As to adultery and fidelity, I wonder what reliable data Douthat might advance to show that the "steadily rising disapproval of adultery" of which he's so confident, the disapproval that has increased as a result of the virtuous Mr. Reagan and Messrs. Bush, translates into actual eschewal of adultery?  People can disapprove mightily of what they themselves practice on the sly.  Societies with Anglo roots are notorious, in fact, for "disapproving" while practicing.

I'm not confident, myself, that all those upper middle-class marriages Mr. Douthat idolizes--the ones in which spouses say that they vigorously disapprove of adultery--are as spotlessly monogamous as Douthat imagines they are.  Or as their participants maintain they are.
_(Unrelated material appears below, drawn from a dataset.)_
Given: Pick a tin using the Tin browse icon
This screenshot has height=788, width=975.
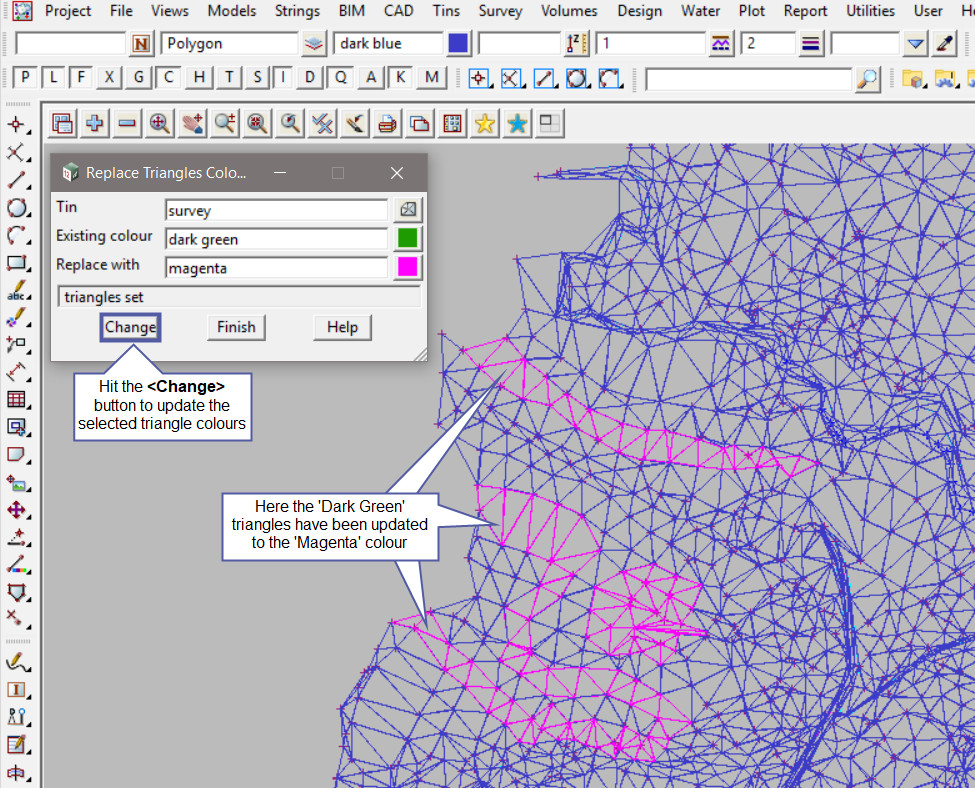Looking at the screenshot, I should pyautogui.click(x=407, y=210).
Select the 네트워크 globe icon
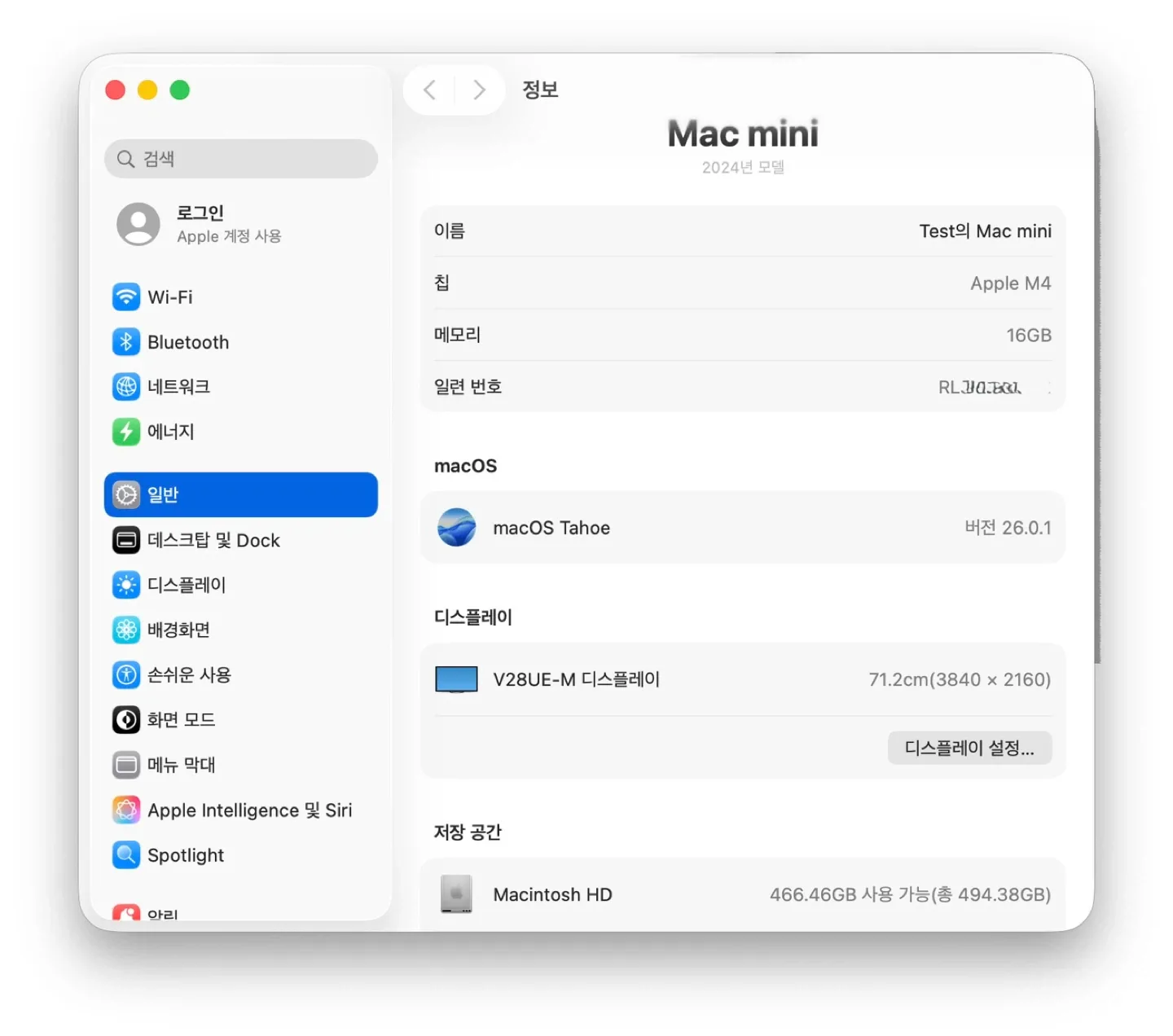Screen dimensions: 1173x1036 126,387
And I find it laughable in the extreme that the proposal of a gay columnist for more honest and open discussion about what has long since gone on in many "traditional" marriages, along with many gay ones, is going to reinvent the swinging sixties in American society and undermine upper middle-class heterosexual marriages.

Where is Douthat wanting to to go with this argument?  In his "moderate" and "intellectually respectable" way, he wants to hang desperately onto the argument that the gays are going to destroy heterosexual marriage, if we let them marry or civil-unionize.  But since he knows that the empirical evidence moves heavily against that argument, and since it is also increasingly eminently unrespectable to blame the gays for the problems of heterosexual marriage--unrespectable in bona fide intellectual circles--Douthat is looking for a back door through which to reintroduce the gays-as-threat argument.

And he thinks he's found it in Dan Savage and Savage's musings about monogamy.